* **Exercise prompt**
The copy you give must match the listing below exactly and contain no pictures.

* **Records for this task**
────────

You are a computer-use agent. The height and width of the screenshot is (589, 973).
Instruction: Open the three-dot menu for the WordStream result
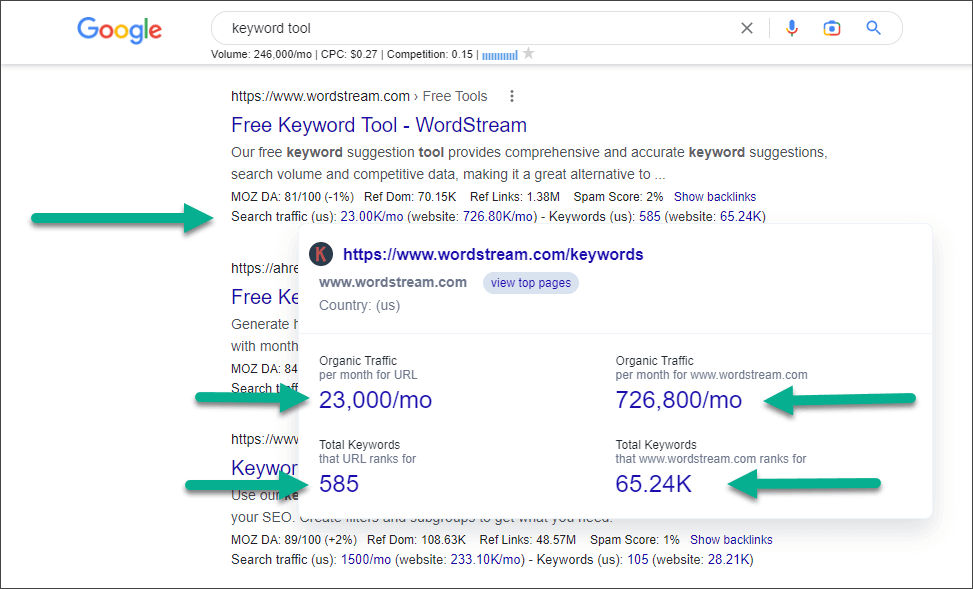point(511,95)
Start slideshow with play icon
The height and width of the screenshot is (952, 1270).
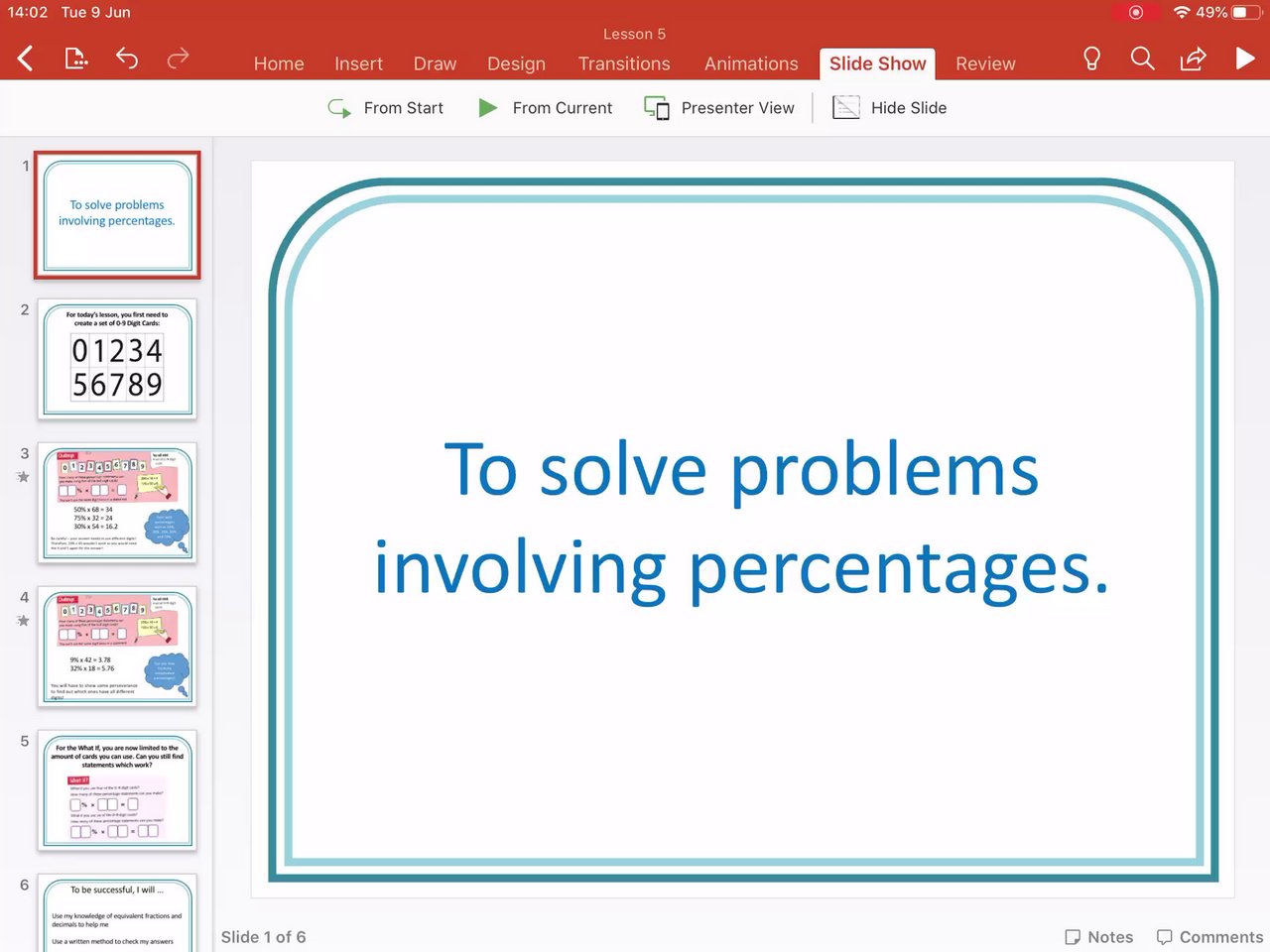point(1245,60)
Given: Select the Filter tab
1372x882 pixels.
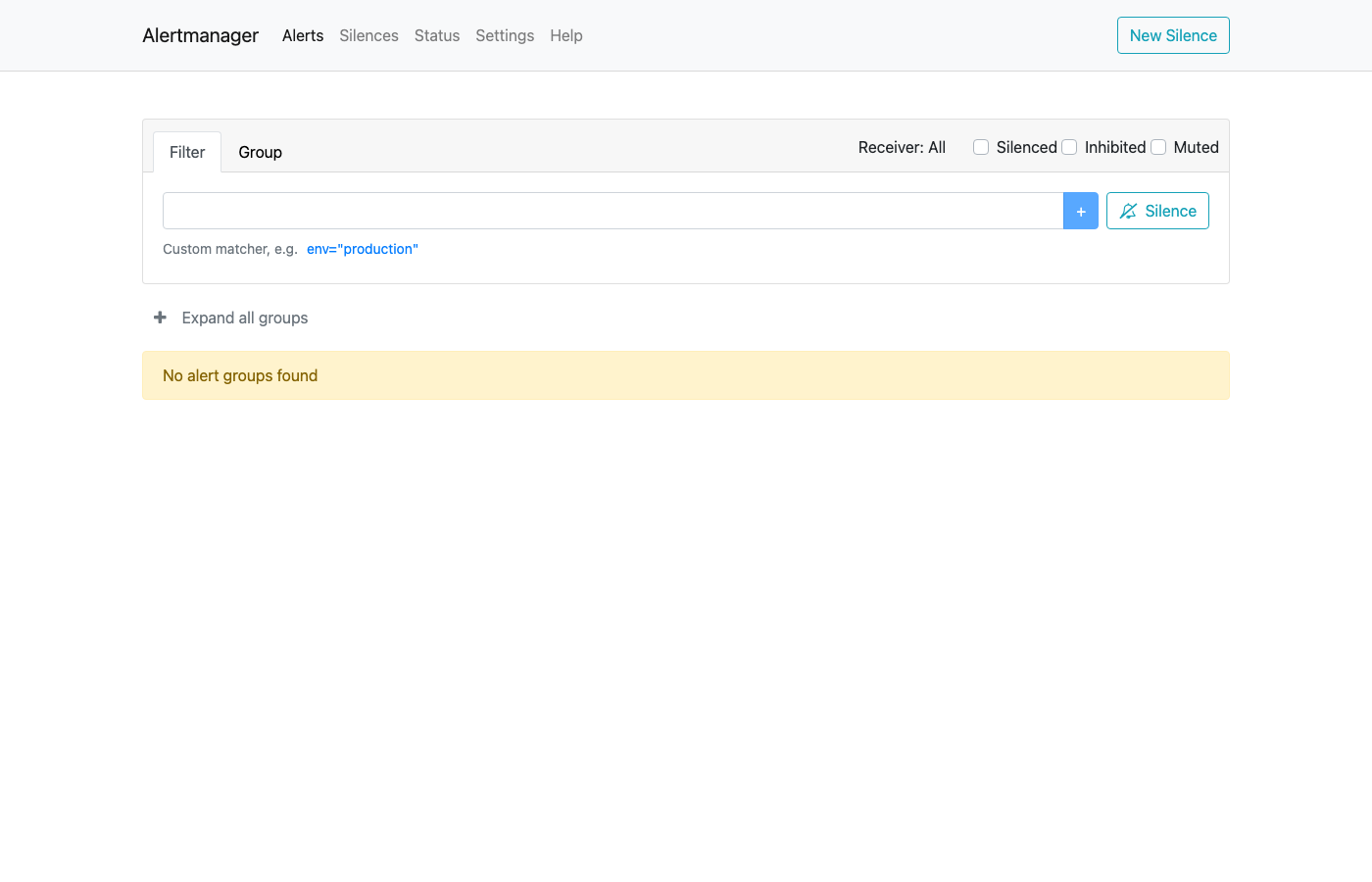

────────

* **Result of this exercise**
You are a computer-use agent. The height and width of the screenshot is (589, 973).
Instruction: Open the three-dot menu for the WordStream result
point(511,95)
Start slideshow with play icon
The height and width of the screenshot is (952, 1270).
point(1245,60)
Given: Select the Filter tab
1372x882 pixels.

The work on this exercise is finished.